Obama Switch On Civil Rights Post Leaves Latinos Fuming

Obama switch on civil rights post leaves Latinos fuming

By Tyche Hendricks
The San Francisco Chronicle, March 17, 2009

When Obama named Maryland Secretary of Labor Tom Perez as his nominee for Assistant Attorney General for the Civil Rights Division at the U.S. Department of Justice, Friday, some Latino leaders cheered. The National Association of Latino Elected and Appointed Officials called Perez 'exceptionally qualified.'

But many raised a cry of dismay, not over Perez's qualifications, but because the job had been offered to another Latino civil rights expert, California's Thomas Saenz, and then abruptly rescinded the day before the Perez was named.

Saenz, a former top lawyer at the Mexican American Legal Defense and Education Fund and now counsel to Los Angeles Mayor Antonio Villaraigosa, is famed in Latino civil rights circles for leading the successful challenge to California's Proposition 187. That was the 1994 ballot measure that would have denied education and health services to undocumented immigrants.

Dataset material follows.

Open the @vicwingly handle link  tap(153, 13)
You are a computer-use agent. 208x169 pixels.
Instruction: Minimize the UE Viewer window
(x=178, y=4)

But word of Saenz's selection — which became public in February — stirred up a swirl of opposition in the conservative blogosphere. Apparently the Los Angeles attorney was told that the push-back from immigration restrictionists was more than the administration wanted to take on.

'They were thinking it was going to be a hard confirmation and they didn't want to expend the political capital,' UC Berkeley's Maria Blanco told The Melting Pot. 'If they weren't willing to fight for him, what does it mean for immigration reform? That's what everyone's worried about.'

Obama may get an earful this week. The Congressional Hispanic Caucus has a White House meeting with him Wednesday and they're expected to push for a commitment to an immigration bill this year. On Thursday the president will be in Los Angeles, and rumor has it he'll hold his town meeting at an East L.A. high school that MALDEF helped save.

Immigration restrictionists, meanwhile, are taking aim at Perez, who served for years on the board of an immigrant service organization, Casa de Maryland.